**Work required:**
Put each line of the material below into a Markdown table with the columns No. and Text, numbering the rows in order and leaving out blank lines.

___ Exercise materials

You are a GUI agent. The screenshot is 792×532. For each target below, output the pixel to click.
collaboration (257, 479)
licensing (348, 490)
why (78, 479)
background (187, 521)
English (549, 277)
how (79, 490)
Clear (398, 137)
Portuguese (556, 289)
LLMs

______

**Full output:**
| No. | Text |
|---|---|
| 1 | You are a GUI agent. The screenshot is 792×532. For each target below, output the pixel to click. |
| 2 | collaboration (257, 479) |
| 3 | licensing (348, 490) |
| 4 | why (78, 479) |
| 5 | background (187, 521) |
| 6 | English (549, 277) |
| 7 | how (79, 490) |
| 8 | Clear (398, 137) |
| 9 | Portuguese (556, 289) |
| 10 | LLMs |